A recent study found that Hurricane Florence was noticeably larger and more damaging than it would have been in a cooler world. Hurricane Florence hit North Carolina in September 2018, but some towns are still cleaning up the damage. A News & Observer article described how Swansboro experienced severe flooding thanks to its riverside location, but like many small coastal towns in eastern North Carolina, it doesn’t have the resources to make radical infrastructure changes.

Many students at NC State hail from rural counties with these issues, but everyone has experienced heavy storms and flash flood warnings, and we all have a lot to lose if climate change continues to accelerate.

It’s difficult to think of hurricanes as more than an unstoppable disaster, something that happens to you and you recover from, rather than something that can and should be planned for ahead of time. This mental shift is necessary in understanding how climate change produces real impacts on daily life. It’s not a car crash, swift and devastating; it’s a puncture in a tire which lowers your fuel mileage and damages your axles. It doesn’t seem as intimidating, but it can cause just as much grief over the next few years.

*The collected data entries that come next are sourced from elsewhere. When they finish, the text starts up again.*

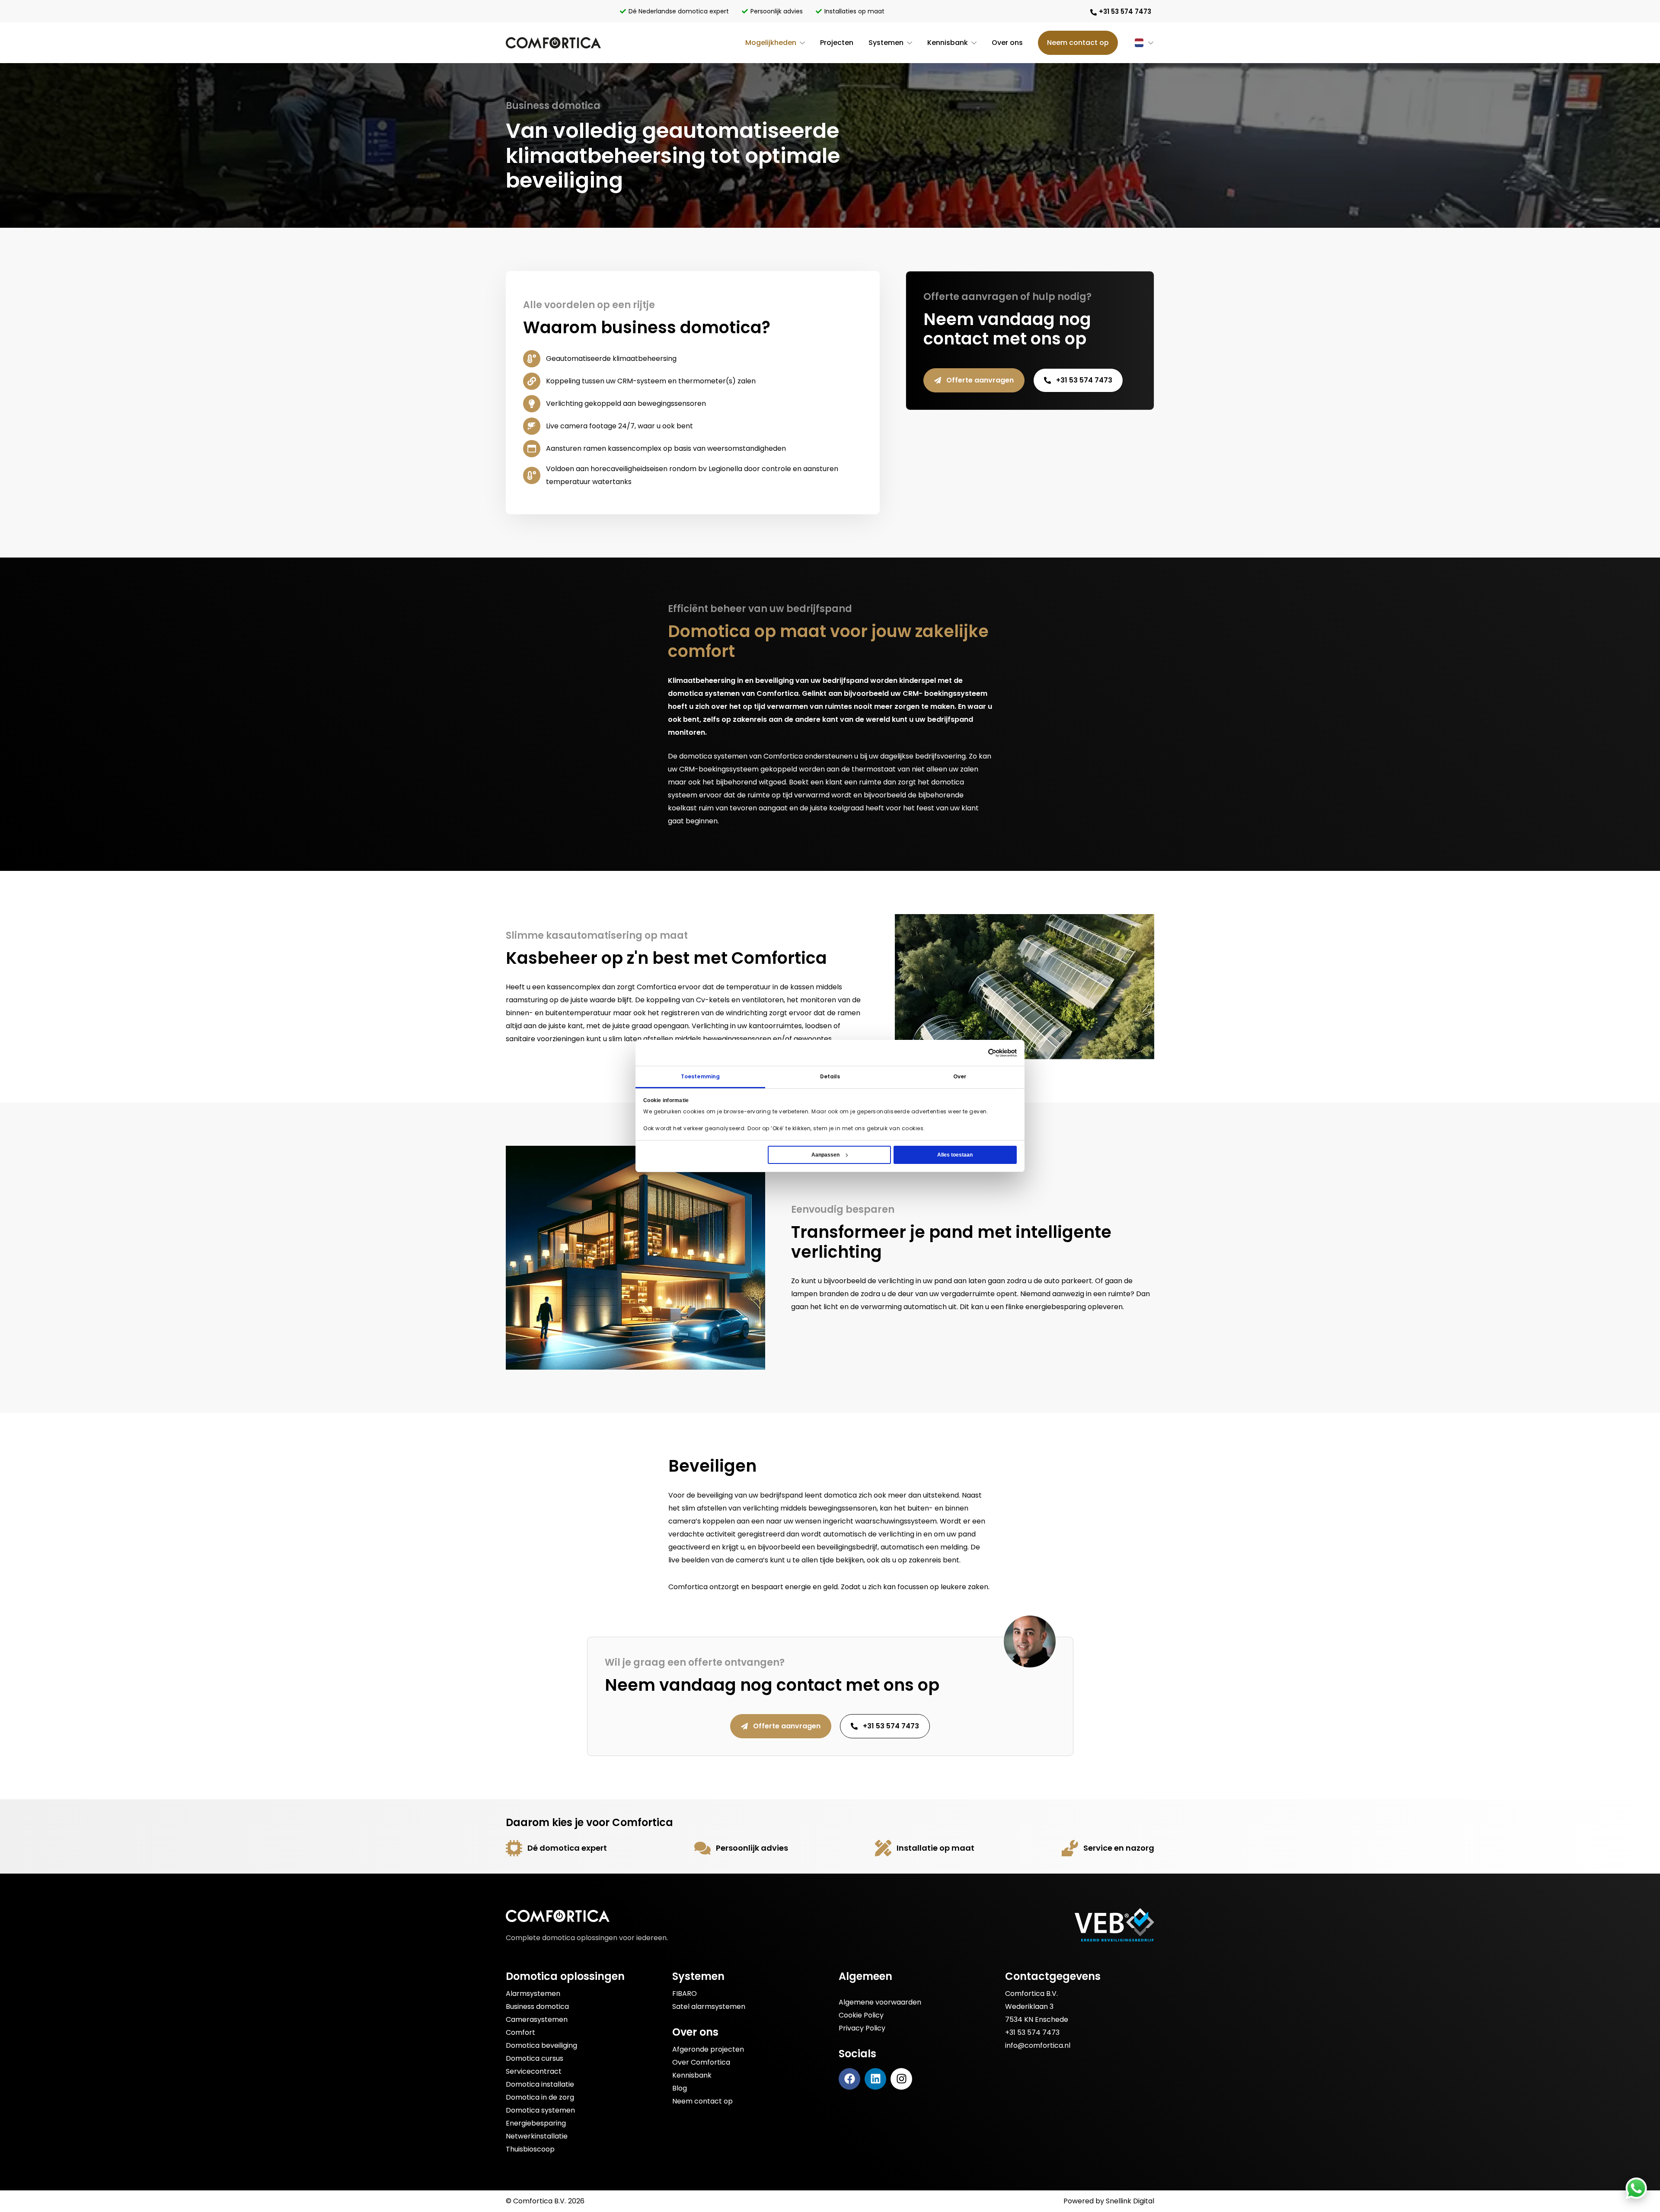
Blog (679, 2088)
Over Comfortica (701, 2062)
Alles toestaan (955, 1155)
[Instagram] (901, 2079)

In areas like California and Australia, wildfires are a flashy point of evidence for why ordinary people should care about climate change. Meanwhile, North Carolina’s chief concern is flooding and sea level rise, which is more difficult to notice. When you think of rise in sea levels, the image that may come to mind is a coastal city being permanently flooded, but this dramatic of a change isn’t necessary to make a place unlivable. More rain and a higher water level don’t often cause floods by themselves, they make floods stretch further and do more damage.

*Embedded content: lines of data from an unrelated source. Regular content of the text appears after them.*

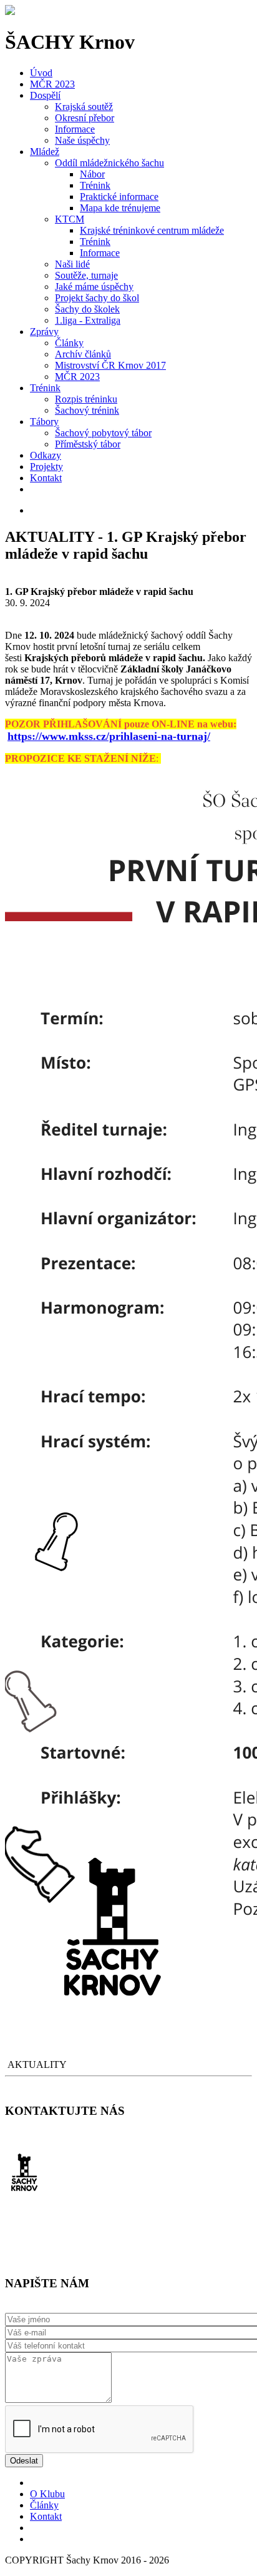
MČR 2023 (52, 84)
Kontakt (46, 477)
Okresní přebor (84, 117)
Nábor (92, 174)
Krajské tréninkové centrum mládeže (152, 230)
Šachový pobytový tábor (103, 432)
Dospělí (45, 95)
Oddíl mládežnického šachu (109, 162)
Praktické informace (119, 196)
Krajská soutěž (84, 106)
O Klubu (47, 2494)
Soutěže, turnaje (86, 275)
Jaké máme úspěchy (94, 286)
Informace (75, 129)
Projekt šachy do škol (97, 297)
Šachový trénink (87, 410)
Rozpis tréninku (86, 399)
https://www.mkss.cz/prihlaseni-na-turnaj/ (108, 736)
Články (69, 342)
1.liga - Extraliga (87, 320)
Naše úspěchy (82, 140)
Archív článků (83, 354)
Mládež (44, 151)
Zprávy (44, 331)
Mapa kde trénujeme (120, 207)
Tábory (44, 421)
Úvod (41, 72)
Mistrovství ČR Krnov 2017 (110, 365)
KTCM (69, 219)
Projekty (46, 466)
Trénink (95, 185)
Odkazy (45, 455)
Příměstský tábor (87, 444)
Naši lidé (72, 264)
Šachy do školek (87, 309)
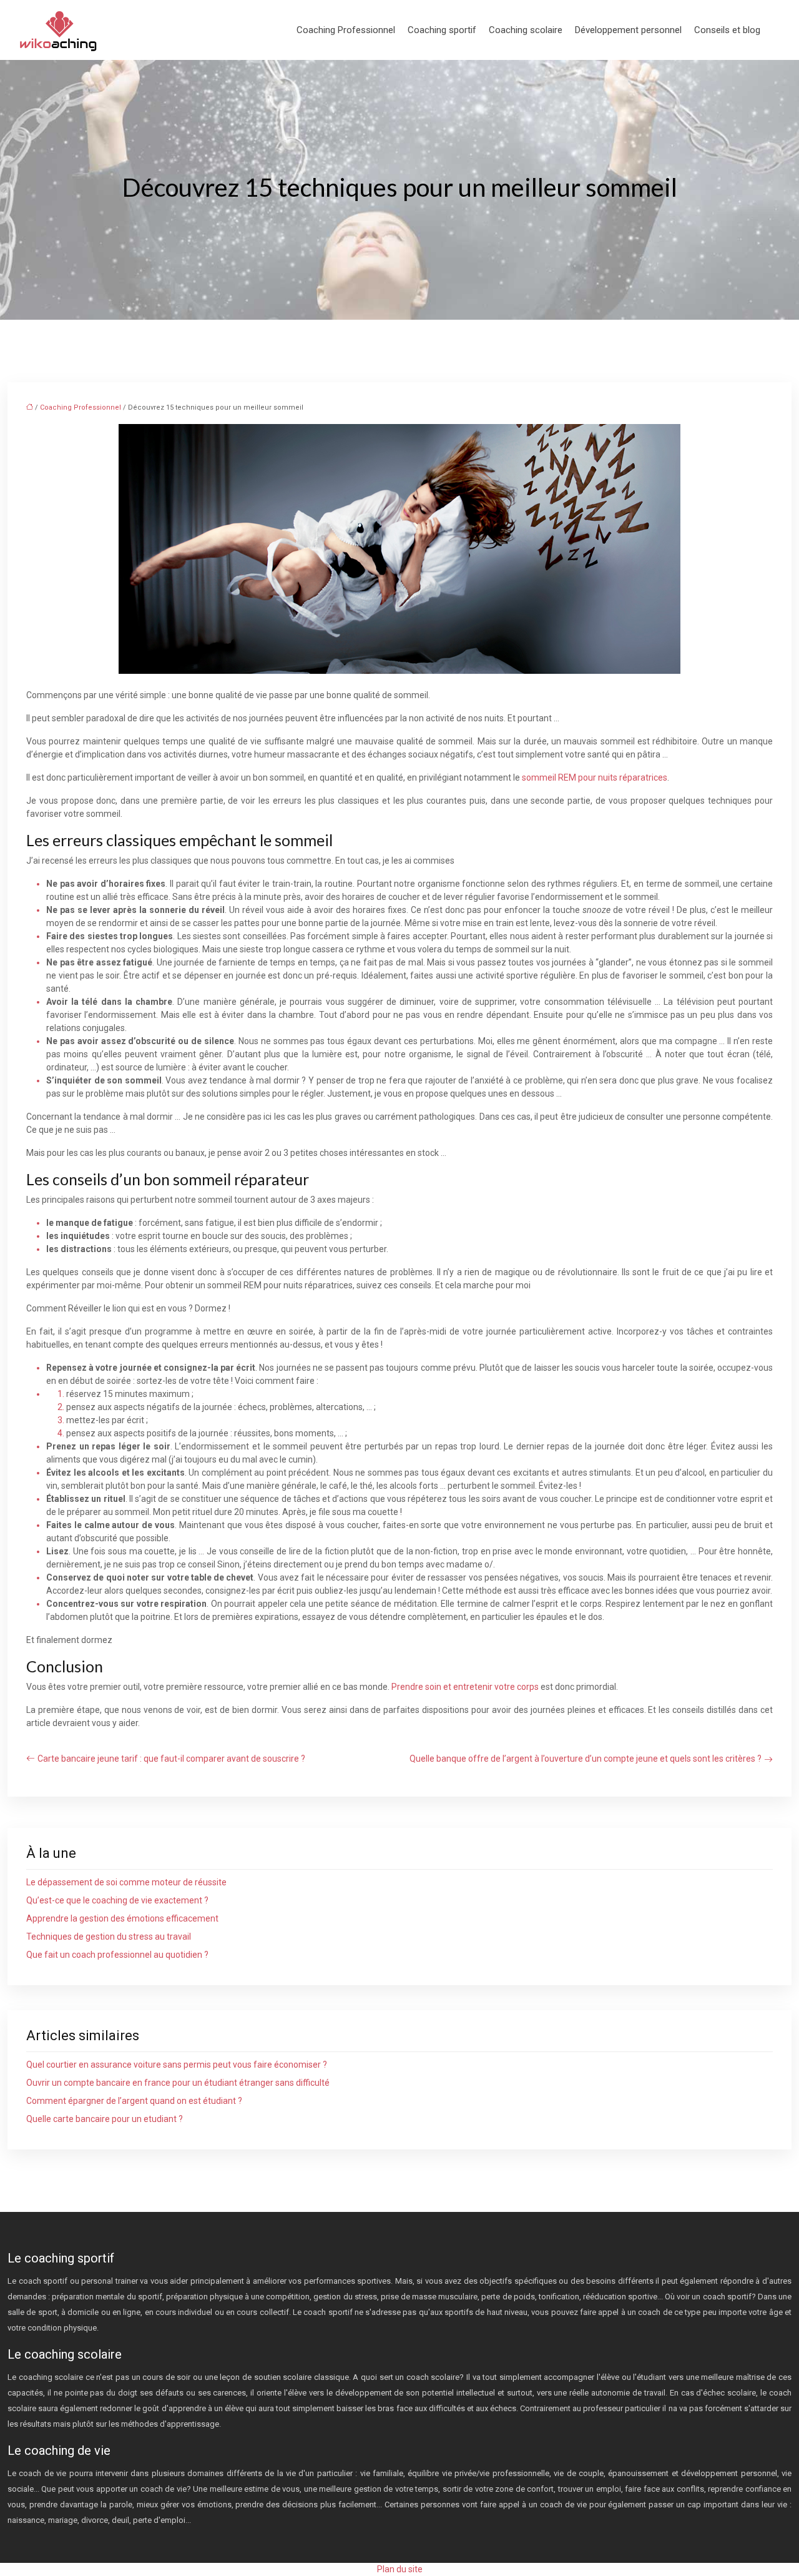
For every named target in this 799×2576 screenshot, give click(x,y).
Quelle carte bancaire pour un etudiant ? (104, 2119)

2019 being the hottest year on record for the state doesn’t mean a whole lot. But having warmer than average temperatures several years in a row worsens catastrophes like the triple whammy of Hurricanes Matthew, Florence and Dorian hitting North Carolina’s coast. Stronger storms, more severe droughts, and, eventually, submerged coastlines are all dangers that climate change is likely to produce if nothing is done to stop it. The threat we face from global warming isn’t explosive, but it’s still deadly serious.